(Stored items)

┏━━

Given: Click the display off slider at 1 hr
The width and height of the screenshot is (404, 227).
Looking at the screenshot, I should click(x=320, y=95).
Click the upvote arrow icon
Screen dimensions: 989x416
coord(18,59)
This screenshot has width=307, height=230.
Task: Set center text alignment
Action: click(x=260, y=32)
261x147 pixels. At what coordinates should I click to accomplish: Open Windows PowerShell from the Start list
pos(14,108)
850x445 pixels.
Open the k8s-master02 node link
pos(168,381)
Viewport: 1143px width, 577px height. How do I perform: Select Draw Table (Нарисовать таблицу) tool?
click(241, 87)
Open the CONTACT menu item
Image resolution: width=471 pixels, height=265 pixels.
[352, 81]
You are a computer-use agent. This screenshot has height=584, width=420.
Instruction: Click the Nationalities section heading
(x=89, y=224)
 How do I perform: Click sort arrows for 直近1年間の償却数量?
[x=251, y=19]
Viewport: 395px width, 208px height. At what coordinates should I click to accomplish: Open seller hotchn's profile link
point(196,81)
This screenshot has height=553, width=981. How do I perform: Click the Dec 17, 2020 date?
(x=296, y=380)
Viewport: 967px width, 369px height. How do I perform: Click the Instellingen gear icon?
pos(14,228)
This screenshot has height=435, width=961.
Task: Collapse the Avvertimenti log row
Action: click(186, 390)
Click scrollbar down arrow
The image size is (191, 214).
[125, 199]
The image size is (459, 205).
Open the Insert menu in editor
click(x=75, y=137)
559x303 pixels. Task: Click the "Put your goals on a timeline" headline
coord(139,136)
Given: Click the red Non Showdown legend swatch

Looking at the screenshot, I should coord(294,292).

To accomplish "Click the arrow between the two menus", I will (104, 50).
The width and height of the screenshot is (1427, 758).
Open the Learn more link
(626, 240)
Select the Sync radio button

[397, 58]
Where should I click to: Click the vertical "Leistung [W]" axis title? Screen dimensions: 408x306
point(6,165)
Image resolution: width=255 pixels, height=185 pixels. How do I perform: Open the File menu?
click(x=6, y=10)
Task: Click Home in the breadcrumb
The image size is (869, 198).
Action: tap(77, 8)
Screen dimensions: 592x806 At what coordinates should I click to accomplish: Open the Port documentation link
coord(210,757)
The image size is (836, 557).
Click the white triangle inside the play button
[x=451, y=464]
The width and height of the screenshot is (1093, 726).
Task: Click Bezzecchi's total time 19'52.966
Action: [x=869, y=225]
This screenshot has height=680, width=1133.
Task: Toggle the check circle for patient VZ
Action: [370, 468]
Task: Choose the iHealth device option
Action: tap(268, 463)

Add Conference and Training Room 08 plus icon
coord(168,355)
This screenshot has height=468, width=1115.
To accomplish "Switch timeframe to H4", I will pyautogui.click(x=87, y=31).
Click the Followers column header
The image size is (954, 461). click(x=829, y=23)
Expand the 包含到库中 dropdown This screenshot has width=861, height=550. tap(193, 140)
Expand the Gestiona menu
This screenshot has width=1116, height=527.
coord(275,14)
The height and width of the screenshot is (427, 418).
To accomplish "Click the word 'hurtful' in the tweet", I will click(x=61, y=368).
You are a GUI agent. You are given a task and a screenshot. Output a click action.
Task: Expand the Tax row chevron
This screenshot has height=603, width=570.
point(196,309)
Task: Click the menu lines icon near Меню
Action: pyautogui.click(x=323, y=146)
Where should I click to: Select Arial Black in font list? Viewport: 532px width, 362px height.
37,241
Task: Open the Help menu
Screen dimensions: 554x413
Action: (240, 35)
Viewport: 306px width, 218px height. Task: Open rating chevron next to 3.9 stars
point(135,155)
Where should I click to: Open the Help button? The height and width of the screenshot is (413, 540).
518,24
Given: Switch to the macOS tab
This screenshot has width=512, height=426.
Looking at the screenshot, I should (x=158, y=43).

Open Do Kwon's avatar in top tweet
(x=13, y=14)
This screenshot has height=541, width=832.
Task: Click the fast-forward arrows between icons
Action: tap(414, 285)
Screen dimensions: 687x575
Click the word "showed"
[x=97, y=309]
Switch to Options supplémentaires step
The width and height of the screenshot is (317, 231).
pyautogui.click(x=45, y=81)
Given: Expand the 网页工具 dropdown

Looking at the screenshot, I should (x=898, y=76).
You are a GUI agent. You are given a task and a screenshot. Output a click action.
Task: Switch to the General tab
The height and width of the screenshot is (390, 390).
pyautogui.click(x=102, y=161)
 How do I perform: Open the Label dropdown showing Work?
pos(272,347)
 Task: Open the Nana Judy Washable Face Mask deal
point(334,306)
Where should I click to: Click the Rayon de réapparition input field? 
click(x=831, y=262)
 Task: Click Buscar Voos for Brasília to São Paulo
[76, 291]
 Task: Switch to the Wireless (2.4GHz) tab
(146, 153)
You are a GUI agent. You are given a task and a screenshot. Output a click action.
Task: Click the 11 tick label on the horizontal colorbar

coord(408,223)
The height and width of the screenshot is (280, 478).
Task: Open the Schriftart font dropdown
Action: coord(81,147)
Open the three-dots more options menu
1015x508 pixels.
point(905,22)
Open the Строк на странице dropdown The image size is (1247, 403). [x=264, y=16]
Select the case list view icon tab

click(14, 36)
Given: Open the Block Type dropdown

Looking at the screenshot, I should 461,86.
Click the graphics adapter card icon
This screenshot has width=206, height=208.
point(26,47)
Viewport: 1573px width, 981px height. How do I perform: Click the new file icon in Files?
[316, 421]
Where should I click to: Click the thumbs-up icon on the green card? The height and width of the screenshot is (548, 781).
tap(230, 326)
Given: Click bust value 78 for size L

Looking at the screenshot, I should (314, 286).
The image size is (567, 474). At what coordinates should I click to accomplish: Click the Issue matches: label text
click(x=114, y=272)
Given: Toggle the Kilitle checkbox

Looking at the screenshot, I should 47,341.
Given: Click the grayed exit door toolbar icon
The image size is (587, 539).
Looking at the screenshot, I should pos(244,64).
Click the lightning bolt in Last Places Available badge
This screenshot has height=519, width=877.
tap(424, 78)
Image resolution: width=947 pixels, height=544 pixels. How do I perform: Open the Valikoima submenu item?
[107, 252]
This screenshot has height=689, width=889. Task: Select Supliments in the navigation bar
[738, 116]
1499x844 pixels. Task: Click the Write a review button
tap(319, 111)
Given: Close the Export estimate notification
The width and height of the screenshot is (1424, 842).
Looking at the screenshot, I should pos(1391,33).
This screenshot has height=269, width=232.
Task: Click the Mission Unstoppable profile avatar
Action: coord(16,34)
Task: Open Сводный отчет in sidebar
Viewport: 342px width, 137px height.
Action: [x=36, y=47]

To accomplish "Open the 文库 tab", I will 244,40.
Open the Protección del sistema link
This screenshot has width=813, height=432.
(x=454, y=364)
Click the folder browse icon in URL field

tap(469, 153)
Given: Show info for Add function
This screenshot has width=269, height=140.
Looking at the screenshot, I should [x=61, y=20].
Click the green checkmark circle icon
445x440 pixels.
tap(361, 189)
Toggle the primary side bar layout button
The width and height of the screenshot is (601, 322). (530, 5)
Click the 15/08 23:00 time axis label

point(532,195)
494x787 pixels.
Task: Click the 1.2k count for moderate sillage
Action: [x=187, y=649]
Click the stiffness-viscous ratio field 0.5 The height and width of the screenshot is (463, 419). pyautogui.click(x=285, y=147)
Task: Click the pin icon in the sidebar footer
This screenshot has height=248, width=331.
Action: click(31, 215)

┗━━

■ YOUR TASK:
Each record must be transcribed exactly, with nothing left out.

■ ANSWER TO THIS PROBLEM:
Given: Click the display off slider at 1 hr
The width and height of the screenshot is (404, 227).
Looking at the screenshot, I should click(x=320, y=95).
Click the upvote arrow icon
Screen dimensions: 989x416
coord(18,59)
This screenshot has width=307, height=230.
Task: Set center text alignment
Action: click(x=260, y=32)
261x147 pixels. At what coordinates should I click to accomplish: Open Windows PowerShell from the Start list
pos(14,108)
850x445 pixels.
Open the k8s-master02 node link
pos(168,381)
Viewport: 1143px width, 577px height. How do I perform: Select Draw Table (Нарисовать таблицу) tool?
click(241, 87)
Open the CONTACT menu item
Image resolution: width=471 pixels, height=265 pixels.
[352, 81]
You are a computer-use agent. This screenshot has height=584, width=420.
Instruction: Click the Nationalities section heading
(x=89, y=224)
 How do I perform: Click sort arrows for 直近1年間の償却数量?
[x=251, y=19]
Viewport: 395px width, 208px height. At what coordinates should I click to accomplish: Open seller hotchn's profile link
point(196,81)
This screenshot has height=553, width=981. How do I perform: Click the Dec 17, 2020 date?
(x=296, y=380)
Viewport: 967px width, 369px height. How do I perform: Click the Instellingen gear icon?
pos(14,228)
This screenshot has height=435, width=961.
Task: Collapse the Avvertimenti log row
Action: click(186, 390)
Click scrollbar down arrow
The image size is (191, 214).
[125, 199]
The image size is (459, 205).
Open the Insert menu in editor
click(x=75, y=137)
559x303 pixels. Task: Click the "Put your goals on a timeline" headline
coord(139,136)
Given: Click the red Non Showdown legend swatch

Looking at the screenshot, I should coord(294,292).

To accomplish "Click the arrow between the two menus", I will (104, 50).
The width and height of the screenshot is (1427, 758).
Open the Learn more link
(626, 240)
Select the Sync radio button

[397, 58]
Where should I click to: Click the vertical "Leistung [W]" axis title? Screen dimensions: 408x306
point(6,165)
Image resolution: width=255 pixels, height=185 pixels. How do I perform: Open the File menu?
click(x=6, y=10)
Task: Click Home in the breadcrumb
The image size is (869, 198).
Action: tap(77, 8)
Screen dimensions: 592x806 At what coordinates should I click to accomplish: Open the Port documentation link
coord(210,757)
The image size is (836, 557).
Click the white triangle inside the play button
[x=451, y=464]
The width and height of the screenshot is (1093, 726).
Task: Click Bezzecchi's total time 19'52.966
Action: [x=869, y=225]
This screenshot has height=680, width=1133.
Task: Toggle the check circle for patient VZ
Action: [370, 468]
Task: Choose the iHealth device option
Action: tap(268, 463)

Add Conference and Training Room 08 plus icon
coord(168,355)
This screenshot has height=468, width=1115.
To accomplish "Switch timeframe to H4", I will pyautogui.click(x=87, y=31).
Click the Followers column header
The image size is (954, 461). click(x=829, y=23)
Expand the 包含到库中 dropdown This screenshot has width=861, height=550. tap(193, 140)
Expand the Gestiona menu
This screenshot has width=1116, height=527.
coord(275,14)
The height and width of the screenshot is (427, 418).
To accomplish "Click the word 'hurtful' in the tweet", I will click(x=61, y=368).
You are a GUI agent. You are given a task and a screenshot. Output a click action.
Task: Expand the Tax row chevron
This screenshot has height=603, width=570.
point(196,309)
Task: Click the menu lines icon near Меню
Action: pyautogui.click(x=323, y=146)
Where should I click to: Select Arial Black in font list? Viewport: 532px width, 362px height.
37,241
Task: Open the Help menu
Screen dimensions: 554x413
Action: (240, 35)
Viewport: 306px width, 218px height. Task: Open rating chevron next to 3.9 stars
point(135,155)
Where should I click to: Open the Help button? The height and width of the screenshot is (413, 540).
518,24
Given: Switch to the macOS tab
This screenshot has width=512, height=426.
Looking at the screenshot, I should (x=158, y=43).

Open Do Kwon's avatar in top tweet
(x=13, y=14)
This screenshot has height=541, width=832.
Task: Click the fast-forward arrows between icons
Action: tap(414, 285)
Screen dimensions: 687x575
Click the word "showed"
[x=97, y=309]
Switch to Options supplémentaires step
The width and height of the screenshot is (317, 231).
pyautogui.click(x=45, y=81)
Given: Expand the 网页工具 dropdown

Looking at the screenshot, I should (x=898, y=76).
You are a GUI agent. You are given a task and a screenshot. Output a click action.
Task: Switch to the General tab
The height and width of the screenshot is (390, 390).
pyautogui.click(x=102, y=161)
 How do I perform: Open the Label dropdown showing Work?
pos(272,347)
 Task: Open the Nana Judy Washable Face Mask deal
point(334,306)
Where should I click to: Click the Rayon de réapparition input field? 
click(x=831, y=262)
 Task: Click Buscar Voos for Brasília to São Paulo
[76, 291]
 Task: Switch to the Wireless (2.4GHz) tab
(146, 153)
You are a GUI agent. You are given a task and a screenshot. Output a click action.
Task: Click the 11 tick label on the horizontal colorbar

coord(408,223)
The height and width of the screenshot is (280, 478).
Task: Open the Schriftart font dropdown
Action: coord(81,147)
Open the three-dots more options menu
1015x508 pixels.
point(905,22)
Open the Строк на странице dropdown The image size is (1247, 403). [x=264, y=16]
Select the case list view icon tab

click(14, 36)
Given: Open the Block Type dropdown

Looking at the screenshot, I should 461,86.
Click the graphics adapter card icon
This screenshot has width=206, height=208.
point(26,47)
Viewport: 1573px width, 981px height. How do I perform: Click the new file icon in Files?
[316, 421]
Where should I click to: Click the thumbs-up icon on the green card? The height and width of the screenshot is (548, 781).
tap(230, 326)
Given: Click bust value 78 for size L

Looking at the screenshot, I should (314, 286).
The image size is (567, 474). At what coordinates should I click to accomplish: Click the Issue matches: label text
click(x=114, y=272)
Given: Toggle the Kilitle checkbox

Looking at the screenshot, I should 47,341.
Given: Click the grayed exit door toolbar icon
The image size is (587, 539).
Looking at the screenshot, I should pos(244,64).
Click the lightning bolt in Last Places Available badge
This screenshot has height=519, width=877.
tap(424, 78)
Image resolution: width=947 pixels, height=544 pixels. How do I perform: Open the Valikoima submenu item?
[107, 252]
This screenshot has height=689, width=889. Task: Select Supliments in the navigation bar
[738, 116]
1499x844 pixels. Task: Click the Write a review button
tap(319, 111)
Given: Close the Export estimate notification
The width and height of the screenshot is (1424, 842).
Looking at the screenshot, I should pos(1391,33).
This screenshot has height=269, width=232.
Task: Click the Mission Unstoppable profile avatar
Action: coord(16,34)
Task: Open Сводный отчет in sidebar
Viewport: 342px width, 137px height.
Action: [x=36, y=47]

To accomplish "Open the 文库 tab", I will 244,40.
Open the Protección del sistema link
This screenshot has width=813, height=432.
(x=454, y=364)
Click the folder browse icon in URL field

tap(469, 153)
Given: Show info for Add function
This screenshot has width=269, height=140.
Looking at the screenshot, I should [x=61, y=20].
Click the green checkmark circle icon
445x440 pixels.
tap(361, 189)
Toggle the primary side bar layout button
The width and height of the screenshot is (601, 322). (530, 5)
Click the 15/08 23:00 time axis label

point(532,195)
494x787 pixels.
Task: Click the 1.2k count for moderate sillage
Action: [x=187, y=649]
Click the stiffness-viscous ratio field 0.5 The height and width of the screenshot is (463, 419). pyautogui.click(x=285, y=147)
Task: Click the pin icon in the sidebar footer
This screenshot has height=248, width=331.
Action: click(31, 215)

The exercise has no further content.